Halloween in NJ: Deadliest Day For Children Who Walk Out of the House
This Halloween, neighborhood streets in New Jersey will be filled with witches, goblins, zombies, and other frightful creatures.
As trick-or-treaters wander the streets in search of candy, AAA is reminding drivers that Halloween is the most dangerous day of the year for child pedestrians.
What did the study show?
AAA Northeast’s analysis of federal crash data showed that between 2007 and 2021, the deadliest day for child pedestrians, aged 17 and under is Oct. 31. A total of 49 children across the U.S. were killed on Halloween during that period, nearly double the next deadliest day.
Oct. 31 is the second deadliest day for pedestrians of all ages, with Nov. 1 as the deadliest, said Shani Jarvis, outreach manager at AAA Northeast.
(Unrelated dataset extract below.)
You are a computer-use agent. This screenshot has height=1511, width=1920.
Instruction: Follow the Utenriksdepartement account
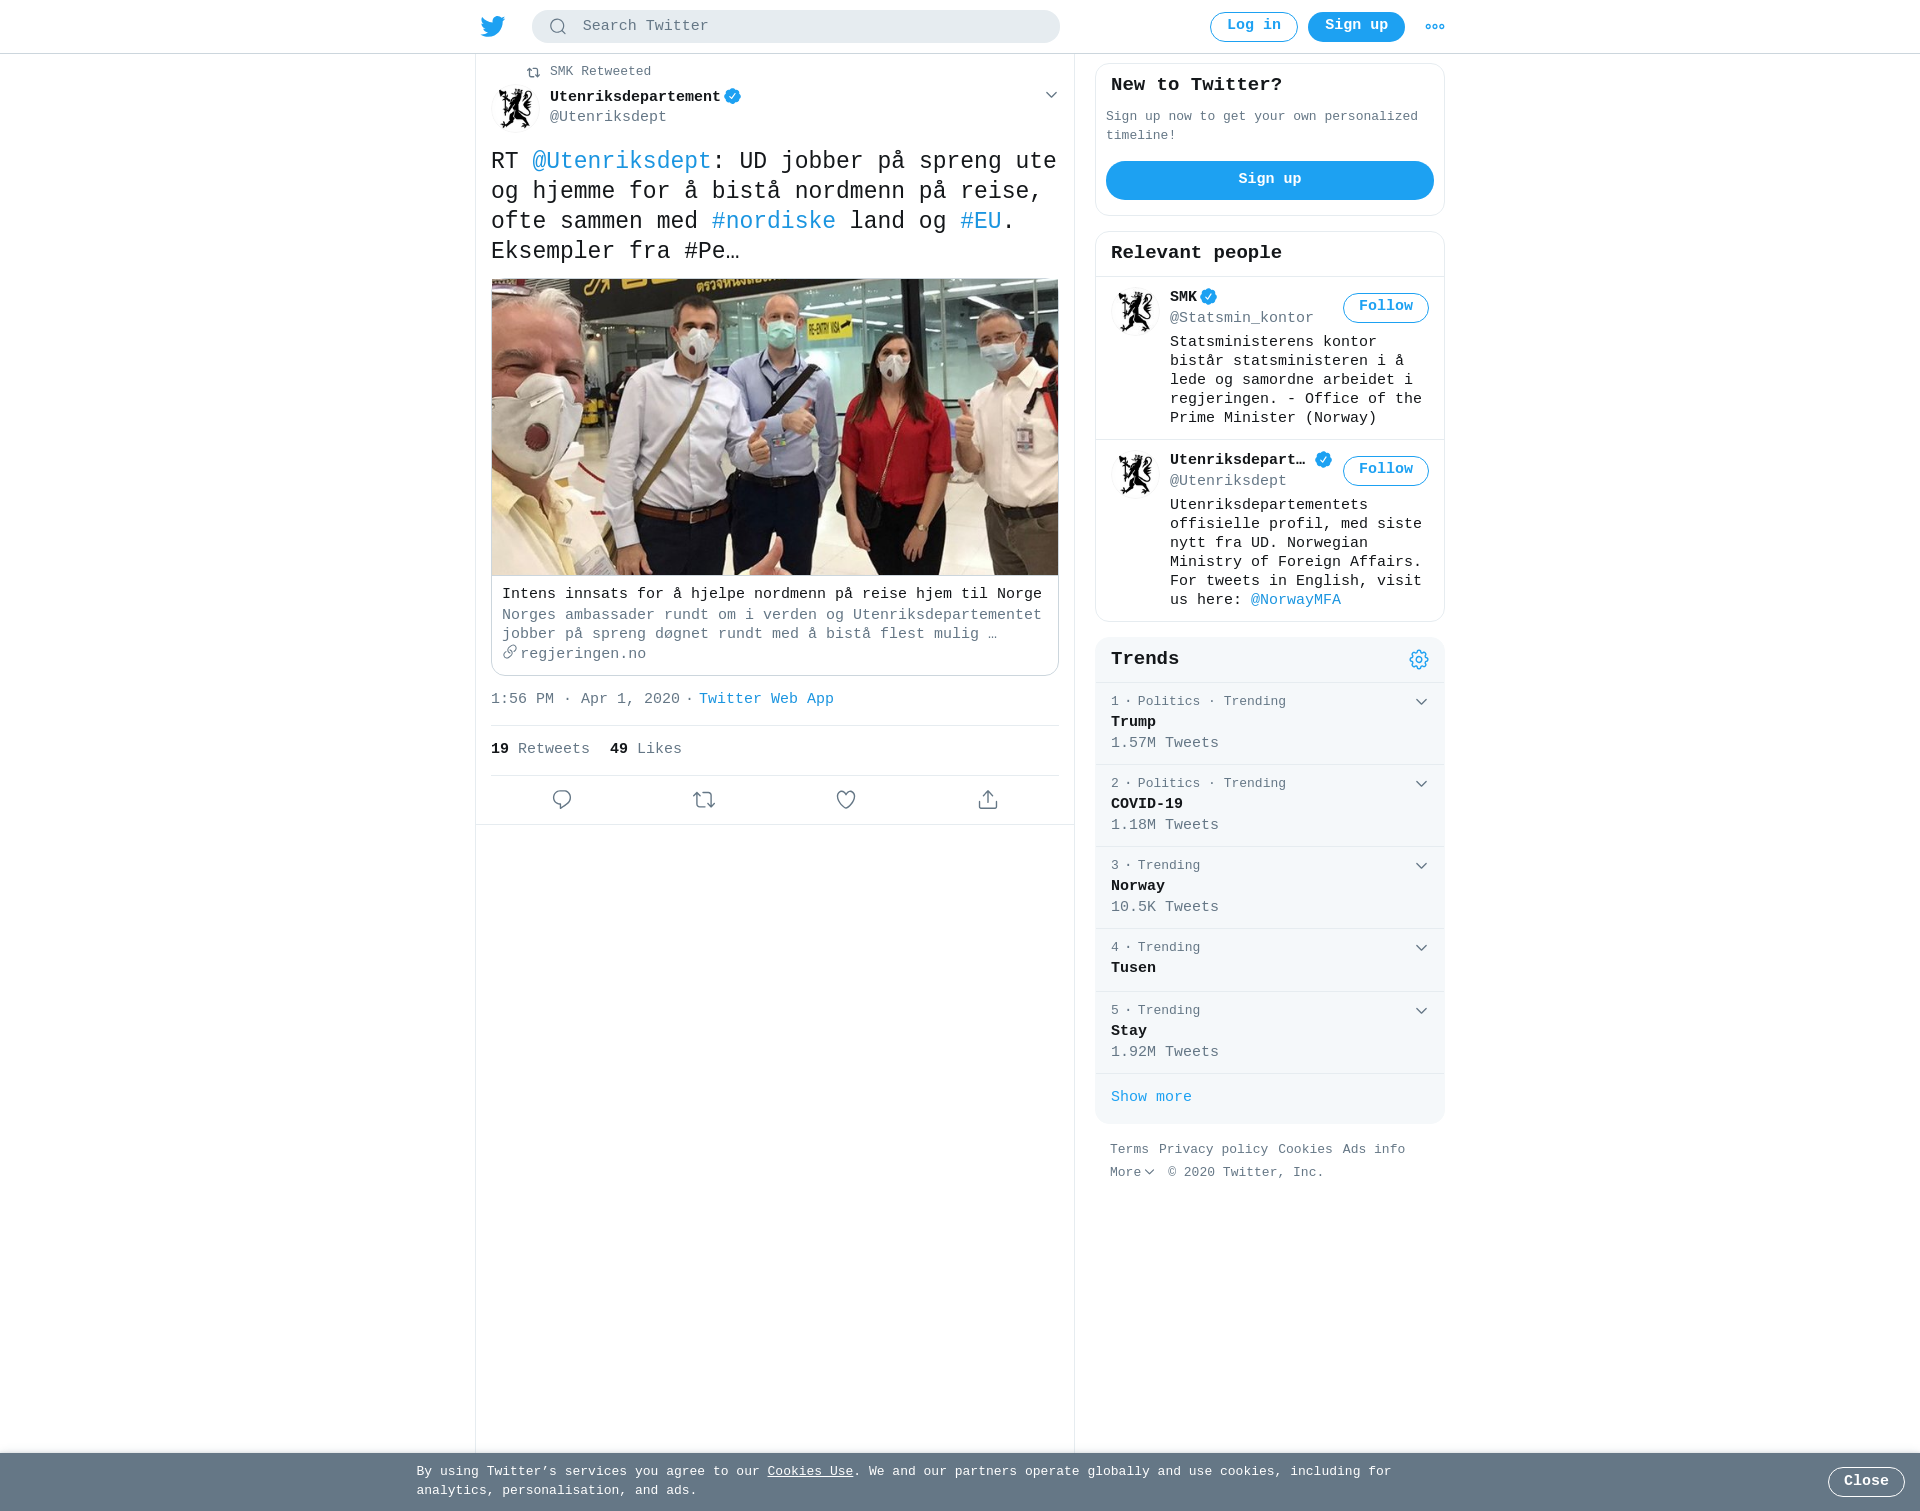[1386, 470]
What are some tips for motorists?
- Avoid neighborhood shortcuts. Jarvis said motorists should avoid cutting through residential streets where trick-or-treaters are likely to be present.
- Watch for kids in the street. Excited young trick-or-treaters may not pay attention to traffic. They don’t think about traffic safety the way adults do, so they will just cross the street without thinking, in search of the next house for candy. Drivers need to be prepared for this, Jarvis said.
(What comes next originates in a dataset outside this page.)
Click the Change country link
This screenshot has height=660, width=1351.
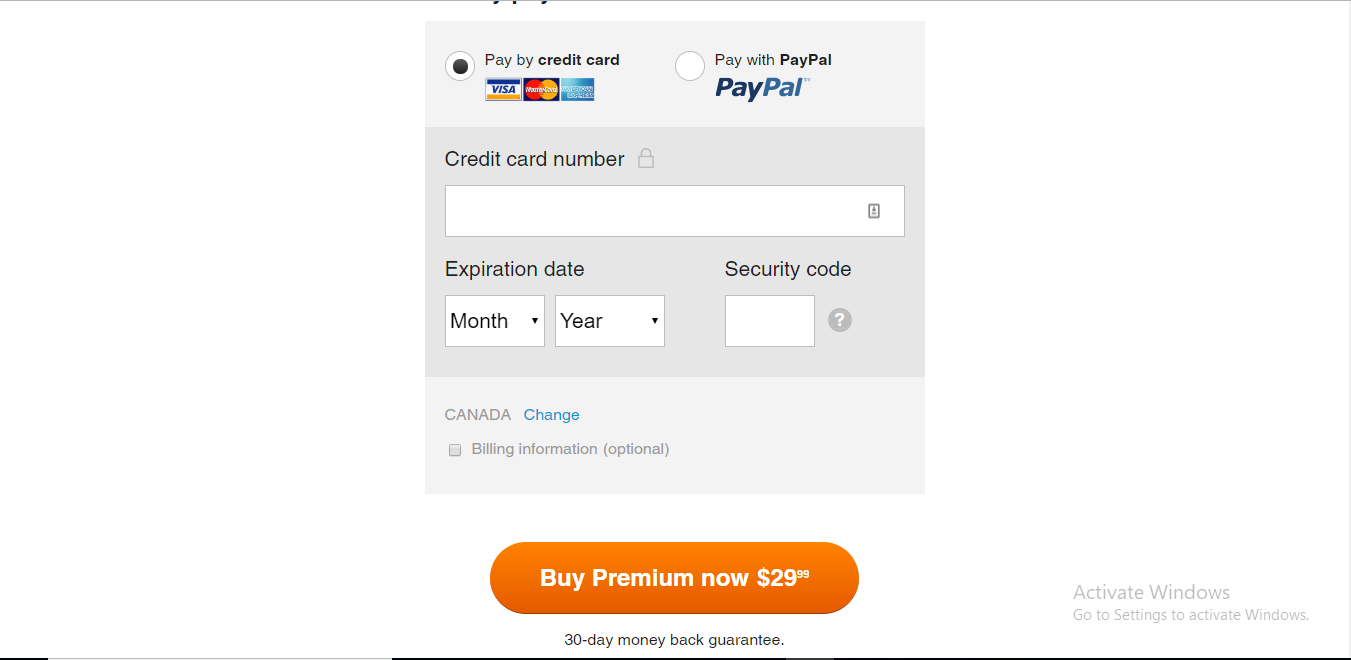552,415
- Slow down. According to the AAA Foundation for Traffic Safety, a pedestrian is more than twice as likely to be killed if hit by a car traveling 35 mph compared to 25 mph. “It’s literally a small difference. It’s only 10 mph but it is between life and death,” Jarvis said.
- Drive sober. Adult revelers go out to Halloween parties so it’s important to have a designated driver or call an Uber. Impaired drivers mixed with kids on the street going trick-or-treating is not a good combination. In 2021, across the country, 38 people were killed in drunk driving crashes on Halloween night.
What are some tips for parents and trick-or-treaters?
- Check costumes. Trick-or-treaters are often in dark-colored costumes and may be hard for drivers to see, especially at night. Jarvis said parents should help their kids choose disguises that don’t obstruct vision. Where possible, choose face paint over a mask. Check and adjust the length of costumes to avoid tripping. Add reflective materials to a costume so kids are visible. Carry a flashlight.
- Trick-or-treat together. “I know this doesn’t sound cool but parents should accompany their youngsters until at least the age of 12,” Jarvis said. If the kids are older and going trick-or-treating on their own, parents should remind them of safety procedures. Plan the route ahead of time. Know where to cross the street. Never cross the street mid-block or from between parked cars because drivers can’t see them.
- Buckle up. If parents are driving their kids between neighborhoods, it can be tempting to just hop in the car and drive over to the next street. But Jarvis said it’s very important to always use seat belts, or appropriate car seats, no matter how short the trip. Make sure kids exit and enter from the sidewalk rather than from the road.